Le motivazioni della sentenza di assoluzione, depositate nei giorni scorsi, ricostruiscono un quadro familiare di ordinario terrore, fatto di soprusi, minacce e continue aggressioni, dove la figura paterna assume contorni ossessivi e persecutori. “Gelosia patologica”, scrivono i giudici. Un “insopprimibile desiderio di imporsi sui familiari”. Una dominazione brutale, continua, che si manifestava soprattutto nei confronti della moglie, vittima abituale di maltrattamenti. Ma anche sui figli, Alex in primis.
La sera del 30 aprile 2020, nella casa di famiglia a Collegno, tutto precipita. Scoppia l’ennesimo litigio. Il padre sembra fuori controllo. Le urla, le minacce, la paura. E Alex interviene. È il culmine di anni vissuti in una condizione di sopraffazione psicologica e fisica, documentata anche da testimonianze e perizie. “Alex – si legge nella sentenza – si è difeso fino a quando ha constatato che il padre era inerme e non costituiva più un pericolo”. Quella furia, secondo i giudici, non è esplosa per frustrazione, odio o vendetta, ma per un panico profondo, una reazione istintiva, alimentata dalla convinzione – seppur errata – che il genitore stesse per afferrare un coltello. “Anche a voler ritenere – scrivono – che Alex abbia agito nella erronea convinzione che il padre intendesse armarsi, ci sono elementi concreti idonei a indurre nell’imputato la ragionevole persuasione di trovarsi in pericolo”.
È questa convinzione, maturata in un contesto “a dir poco drammatico”, che ha spinto i giudici a riconoscere la scriminante della legittima difesa putativa. E a smontare, punto per punto, l’impianto accusatorio sostenuto dalla Procura generale, che nel secondo processo aveva chiesto la condanna del ragazzo, contestando l’attendibilità delle testimonianze rese dalla madre e dal fratello di Alex, entrambi presenti in casa quella sera.
Ma la Corte ha rigettato questa impostazione, sottolineando come sia del tutto comprensibile che i racconti di chi ha vissuto in prima persona una tragedia familiare possano risultare “parziali, incoerenti, non perfettamente lineari”. È l’effetto naturale di un trauma. “Tali elementi – scrivono i giudici – sono spiegabili con la drammaticità della situazione e il forte coinvolgimento emotivo dei testimoni”.
E poi c’è l’altro elemento fondamentale: la scena del crimine contaminata. Secondo la Corte, l’attività investigativa è stata compromessa sin da subito. “La scena fu pesantemente contaminata dai soccorritori e irrimediabilmente compromessa nel corso delle operazioni di rilievo tecnico operate dai carabinieri nell’immediatezza”. Un dettaglio che ha influito sulla ricostruzione iniziale, alimentando fin dall’inizio un’ipotesi accusatoria non supportata da prove cristalline.

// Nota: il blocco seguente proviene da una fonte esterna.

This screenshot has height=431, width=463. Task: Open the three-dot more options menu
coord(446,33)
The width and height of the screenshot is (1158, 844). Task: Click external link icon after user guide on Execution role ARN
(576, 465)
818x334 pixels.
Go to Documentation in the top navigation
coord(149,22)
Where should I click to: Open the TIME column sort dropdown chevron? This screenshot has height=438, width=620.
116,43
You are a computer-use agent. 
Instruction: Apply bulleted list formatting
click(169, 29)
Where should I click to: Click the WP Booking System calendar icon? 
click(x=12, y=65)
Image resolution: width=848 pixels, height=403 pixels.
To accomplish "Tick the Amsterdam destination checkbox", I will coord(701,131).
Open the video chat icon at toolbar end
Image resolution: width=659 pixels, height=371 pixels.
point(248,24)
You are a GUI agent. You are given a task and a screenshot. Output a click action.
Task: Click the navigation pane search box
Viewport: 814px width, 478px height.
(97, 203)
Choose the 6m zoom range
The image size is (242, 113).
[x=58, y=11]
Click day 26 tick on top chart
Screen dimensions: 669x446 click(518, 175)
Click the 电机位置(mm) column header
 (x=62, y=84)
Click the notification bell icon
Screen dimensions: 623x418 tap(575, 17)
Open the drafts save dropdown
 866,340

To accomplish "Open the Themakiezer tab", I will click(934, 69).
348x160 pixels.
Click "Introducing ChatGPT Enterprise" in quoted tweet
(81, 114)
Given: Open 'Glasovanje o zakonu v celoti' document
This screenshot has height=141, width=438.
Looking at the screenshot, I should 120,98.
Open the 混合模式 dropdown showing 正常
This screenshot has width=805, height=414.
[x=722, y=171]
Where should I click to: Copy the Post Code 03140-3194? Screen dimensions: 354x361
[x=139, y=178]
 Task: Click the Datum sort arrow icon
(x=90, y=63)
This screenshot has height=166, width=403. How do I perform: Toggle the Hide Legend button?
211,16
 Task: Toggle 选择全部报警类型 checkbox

Il caso di Alex Cotoia, sin dall’inizio, ha scosso l’opinione pubblica. Non solo per la brutalità del gesto – 34 coltellate sono una cifra che pesa – ma per la dolorosa complessità del contesto in cui è maturato. Non si è trattato di un omicidio d’impeto, né tantomeno di una premeditazione. È stato il tragico epilogo di una convivenza impossibile con un padre violento, che per anni ha trasformato l’ambiente familiare in una prigione emotiva. Non è un caso che Alex abbia raccontato, in una delle udienze, di aver usato il fondotinta della madre per nascondere i lividi. E non è un caso che il fratello, durante il processo, abbia dichiarato: “In quella casa non c’era mai pace, papà era un tiranno”.
Quattro anni dopo, la giustizia ha riconosciuto ciò che la cronaca ha provato a raccontare fin dal primo giorno: che Alex ha agito per proteggere sé stesso, sua madre, suo fratello. Ha agito per paura. Ha agito perché, quella sera, temeva che l’ennesima violenza potesse diventare l’ultima. E in questo, la legge – pur con tutta la sua freddezza – ha saputo vedere l’umanità dietro la tragedia.